*Written instruction*.
Locate each line in the records that contains the word "help" and copy those lines.

*Working data*.
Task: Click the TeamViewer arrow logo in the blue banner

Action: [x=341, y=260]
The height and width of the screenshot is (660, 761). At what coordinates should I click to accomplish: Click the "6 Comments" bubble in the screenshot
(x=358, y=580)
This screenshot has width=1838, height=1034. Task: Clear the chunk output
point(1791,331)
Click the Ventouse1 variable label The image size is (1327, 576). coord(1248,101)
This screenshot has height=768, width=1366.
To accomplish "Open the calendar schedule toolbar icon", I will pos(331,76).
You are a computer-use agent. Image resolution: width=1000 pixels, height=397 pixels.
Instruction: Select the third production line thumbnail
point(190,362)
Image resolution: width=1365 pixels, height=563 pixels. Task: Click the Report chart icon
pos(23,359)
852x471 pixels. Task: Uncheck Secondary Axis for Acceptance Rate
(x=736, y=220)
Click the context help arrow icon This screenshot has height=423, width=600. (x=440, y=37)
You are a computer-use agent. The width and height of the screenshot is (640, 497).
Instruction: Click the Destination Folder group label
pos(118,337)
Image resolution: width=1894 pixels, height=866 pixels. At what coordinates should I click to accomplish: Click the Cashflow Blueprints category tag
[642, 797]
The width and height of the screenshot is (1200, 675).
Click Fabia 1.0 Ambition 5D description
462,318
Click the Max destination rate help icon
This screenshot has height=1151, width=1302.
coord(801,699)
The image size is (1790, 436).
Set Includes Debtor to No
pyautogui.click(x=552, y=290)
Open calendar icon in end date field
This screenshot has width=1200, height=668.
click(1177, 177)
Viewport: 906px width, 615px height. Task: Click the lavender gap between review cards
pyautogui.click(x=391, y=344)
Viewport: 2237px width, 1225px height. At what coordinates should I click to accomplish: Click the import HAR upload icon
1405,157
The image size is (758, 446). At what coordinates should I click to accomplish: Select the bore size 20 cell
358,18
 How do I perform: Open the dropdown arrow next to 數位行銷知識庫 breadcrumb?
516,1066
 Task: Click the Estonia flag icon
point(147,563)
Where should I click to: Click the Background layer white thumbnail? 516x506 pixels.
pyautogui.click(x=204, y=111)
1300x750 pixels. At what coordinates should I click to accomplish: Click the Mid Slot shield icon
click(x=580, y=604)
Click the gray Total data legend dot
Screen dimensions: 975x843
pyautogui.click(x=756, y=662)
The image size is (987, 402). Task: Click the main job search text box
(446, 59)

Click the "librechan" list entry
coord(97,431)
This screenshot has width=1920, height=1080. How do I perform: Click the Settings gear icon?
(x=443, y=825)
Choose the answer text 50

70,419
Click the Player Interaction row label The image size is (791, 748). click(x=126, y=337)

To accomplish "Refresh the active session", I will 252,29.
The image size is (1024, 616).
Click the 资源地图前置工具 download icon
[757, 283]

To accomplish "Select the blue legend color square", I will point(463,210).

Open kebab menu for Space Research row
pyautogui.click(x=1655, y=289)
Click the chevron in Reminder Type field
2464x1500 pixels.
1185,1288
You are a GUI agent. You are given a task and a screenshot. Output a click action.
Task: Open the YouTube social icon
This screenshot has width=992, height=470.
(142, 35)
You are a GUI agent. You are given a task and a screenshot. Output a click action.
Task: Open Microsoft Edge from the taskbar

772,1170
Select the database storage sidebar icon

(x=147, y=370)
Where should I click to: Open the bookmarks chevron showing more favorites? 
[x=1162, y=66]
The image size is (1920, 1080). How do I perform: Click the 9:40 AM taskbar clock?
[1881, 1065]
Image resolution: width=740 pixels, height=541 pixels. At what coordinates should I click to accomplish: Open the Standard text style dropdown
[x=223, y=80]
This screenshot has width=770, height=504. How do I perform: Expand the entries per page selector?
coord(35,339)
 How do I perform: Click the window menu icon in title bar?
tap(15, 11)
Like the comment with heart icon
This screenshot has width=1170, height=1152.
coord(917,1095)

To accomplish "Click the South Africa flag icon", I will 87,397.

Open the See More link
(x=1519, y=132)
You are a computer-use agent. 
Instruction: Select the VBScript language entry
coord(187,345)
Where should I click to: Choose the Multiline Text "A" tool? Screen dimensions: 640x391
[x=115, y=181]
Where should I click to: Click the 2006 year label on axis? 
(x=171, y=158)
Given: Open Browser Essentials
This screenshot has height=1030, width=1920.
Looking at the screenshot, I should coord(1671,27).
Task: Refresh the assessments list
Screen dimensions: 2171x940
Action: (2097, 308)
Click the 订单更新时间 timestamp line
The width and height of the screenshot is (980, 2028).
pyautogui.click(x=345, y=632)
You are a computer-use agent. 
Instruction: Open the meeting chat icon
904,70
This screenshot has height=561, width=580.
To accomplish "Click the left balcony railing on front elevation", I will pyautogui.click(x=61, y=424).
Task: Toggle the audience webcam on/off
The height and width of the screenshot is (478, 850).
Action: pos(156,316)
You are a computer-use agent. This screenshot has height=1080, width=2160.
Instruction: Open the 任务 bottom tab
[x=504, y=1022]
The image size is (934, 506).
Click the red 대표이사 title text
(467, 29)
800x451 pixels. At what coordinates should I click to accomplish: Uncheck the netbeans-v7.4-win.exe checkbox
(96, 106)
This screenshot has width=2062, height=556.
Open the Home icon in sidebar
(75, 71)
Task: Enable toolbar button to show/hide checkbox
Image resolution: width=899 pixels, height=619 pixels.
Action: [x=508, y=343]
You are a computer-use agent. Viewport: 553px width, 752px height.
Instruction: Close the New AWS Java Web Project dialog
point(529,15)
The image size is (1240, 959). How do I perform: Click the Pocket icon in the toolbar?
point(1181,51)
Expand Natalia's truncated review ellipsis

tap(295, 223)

*Final result*.
Click the context help arrow icon This screenshot has height=423, width=600. (x=440, y=37)
Click the Max destination rate help icon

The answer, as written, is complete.